In the five months following the tsunamis in the Indian Ocean, 22 major American charities that responded to the emergency raised a total of $1.27-billion, $311.4-million of which came in through the Internet.
Of the $532-million the Red Cross received after the tsunamis, $116.5-million came in through its Web site and $23-million was donated online through Amazon.com and Yahoo.
In contrast, Internet contributions accounted for only $65.9-million of the nearly $1-billion the American Red Cross collected after the September 11, 2001, terrorist attacks.
During the past several days, "the pace of donations has been, for us, higher than tsunami," says Bill Strathmann, chief executive officer of Network for Good, a San Francisco nonprofit organization whose online giving site allows donors to contribute to any charity. On Wednesday and Thursday during peak times, he says, the site was processing a donation every other second or more than 1,800 gifts per hour.

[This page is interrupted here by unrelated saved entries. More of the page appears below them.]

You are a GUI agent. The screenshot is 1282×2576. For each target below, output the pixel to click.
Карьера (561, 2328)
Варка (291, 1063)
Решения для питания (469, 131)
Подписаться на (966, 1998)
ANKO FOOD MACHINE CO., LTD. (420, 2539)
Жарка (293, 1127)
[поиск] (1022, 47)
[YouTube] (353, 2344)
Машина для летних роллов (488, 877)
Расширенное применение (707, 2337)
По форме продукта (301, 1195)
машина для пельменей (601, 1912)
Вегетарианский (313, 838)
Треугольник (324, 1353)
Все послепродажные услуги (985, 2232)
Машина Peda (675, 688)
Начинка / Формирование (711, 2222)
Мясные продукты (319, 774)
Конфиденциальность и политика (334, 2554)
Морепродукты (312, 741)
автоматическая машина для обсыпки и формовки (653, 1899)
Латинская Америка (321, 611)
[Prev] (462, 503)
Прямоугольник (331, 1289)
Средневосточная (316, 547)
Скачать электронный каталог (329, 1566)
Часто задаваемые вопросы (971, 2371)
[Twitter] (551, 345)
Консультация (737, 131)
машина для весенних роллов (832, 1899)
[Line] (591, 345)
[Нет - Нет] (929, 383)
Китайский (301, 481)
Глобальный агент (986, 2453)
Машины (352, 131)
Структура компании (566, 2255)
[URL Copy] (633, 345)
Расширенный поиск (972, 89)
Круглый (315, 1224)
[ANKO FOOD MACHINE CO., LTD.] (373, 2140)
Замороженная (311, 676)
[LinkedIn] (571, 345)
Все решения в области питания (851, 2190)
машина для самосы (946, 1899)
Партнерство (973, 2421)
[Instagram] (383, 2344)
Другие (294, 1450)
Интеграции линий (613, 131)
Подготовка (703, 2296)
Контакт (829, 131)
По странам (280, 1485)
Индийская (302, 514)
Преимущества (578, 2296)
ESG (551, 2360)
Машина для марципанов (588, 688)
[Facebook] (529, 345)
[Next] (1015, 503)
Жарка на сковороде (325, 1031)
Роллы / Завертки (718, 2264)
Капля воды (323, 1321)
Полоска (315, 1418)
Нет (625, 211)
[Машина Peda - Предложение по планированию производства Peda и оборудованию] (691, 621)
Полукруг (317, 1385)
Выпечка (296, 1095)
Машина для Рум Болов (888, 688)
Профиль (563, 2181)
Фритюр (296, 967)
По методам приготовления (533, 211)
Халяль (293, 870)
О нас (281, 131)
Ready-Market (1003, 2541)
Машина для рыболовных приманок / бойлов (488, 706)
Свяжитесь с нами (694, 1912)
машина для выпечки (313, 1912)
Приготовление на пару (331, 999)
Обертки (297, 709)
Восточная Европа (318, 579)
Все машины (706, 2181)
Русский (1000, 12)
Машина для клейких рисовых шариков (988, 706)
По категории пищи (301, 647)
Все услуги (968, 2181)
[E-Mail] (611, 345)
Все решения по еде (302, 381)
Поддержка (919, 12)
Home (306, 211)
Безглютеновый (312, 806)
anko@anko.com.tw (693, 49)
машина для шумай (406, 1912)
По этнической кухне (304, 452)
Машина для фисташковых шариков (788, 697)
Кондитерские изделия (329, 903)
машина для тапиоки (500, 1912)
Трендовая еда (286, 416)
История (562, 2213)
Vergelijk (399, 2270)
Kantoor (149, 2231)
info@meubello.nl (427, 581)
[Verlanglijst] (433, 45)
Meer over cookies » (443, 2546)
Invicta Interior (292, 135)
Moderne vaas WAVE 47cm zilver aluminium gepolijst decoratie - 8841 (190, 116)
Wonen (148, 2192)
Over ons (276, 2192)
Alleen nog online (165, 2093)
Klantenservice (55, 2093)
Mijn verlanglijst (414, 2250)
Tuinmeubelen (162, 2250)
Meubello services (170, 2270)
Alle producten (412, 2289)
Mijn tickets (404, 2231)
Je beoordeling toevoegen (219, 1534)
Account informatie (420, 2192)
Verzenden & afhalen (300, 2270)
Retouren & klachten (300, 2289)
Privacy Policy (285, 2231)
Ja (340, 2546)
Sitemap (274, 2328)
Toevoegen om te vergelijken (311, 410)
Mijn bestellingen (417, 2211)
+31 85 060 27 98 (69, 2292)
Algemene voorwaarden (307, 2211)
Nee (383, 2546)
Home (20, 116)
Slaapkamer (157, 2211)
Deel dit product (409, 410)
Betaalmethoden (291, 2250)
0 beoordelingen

Network for Good has seen relief contributions increase steadily throughout the week. On Monday, when the extent of the devastation was still unclear, the organization received $40,000 in relief donations. Tuesday the site handled $560,000, and $2.6-million on Wednesday. Thursday's total was just over $3-million, the biggest one-day tally in the organization's history.
Previously, the most money Network for Good had ever handled in one day was the $2.9-million donated through the site on December 31, 2004, which Mr. Strathmann says was a combination of both tsunami-relief gifts and year-end contributions.
Through the end of the day Wednesday, Internet gifts accounted for more than five times as much money as telephone contributions to America's Second Harvest, in Chicago. Of the more than $1-million the organization had raised for relief efforts, $450,000 came in online compared with $80,000 over the telephone. Corporate contributions make up the remaining $533,000.
"We've never seen this type of outpouring before," says Phil Zepeda, the organization's vice president for communication. "We have regular e-campaigns that we do. A successful campaign may bring in $7,000 or $8,000 over a timed period. This is just phenomenal support in a matter of days."
The Humane Society of the United States, in Washington, has raised more than $500,000 through the Internet for relief efforts to rescue and care for animals left behind in the disaster.
Wayne Pacelle, the organization's chief executive officer, believes that the Humane Society's extensive use of the Internet over the past several years helped lay the groundwork for the online totals it's seeing. He says that half of the money that has come in through the Web site can be traced to an e-mail appeal the organization sent out to 380,000 supporters.
Says Mr. Pacelle: "The Internet is the fast way that people are plugging in to show their support."
Ian Wilhelm contributed to this article.